[Supplied records]:

____________

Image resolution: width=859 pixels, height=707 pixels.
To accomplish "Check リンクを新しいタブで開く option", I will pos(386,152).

____________

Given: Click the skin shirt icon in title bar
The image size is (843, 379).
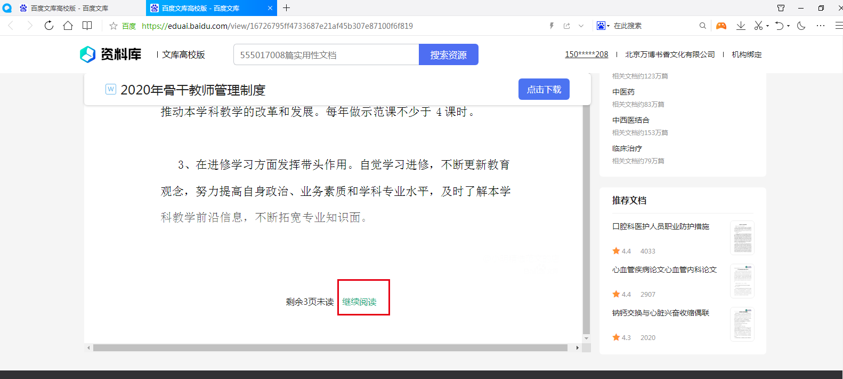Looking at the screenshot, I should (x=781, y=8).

____________

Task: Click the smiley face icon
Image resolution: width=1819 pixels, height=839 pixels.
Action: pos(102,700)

____________

Reproduce the records above from the line containing "Given: Click the skin shirt icon in title bar" through the line containing "Looking at the", both lines included, leaving out the pictures.

[Expected output]:
Given: Click the skin shirt icon in title bar
The image size is (843, 379).
Looking at the screenshot, I should (x=781, y=8).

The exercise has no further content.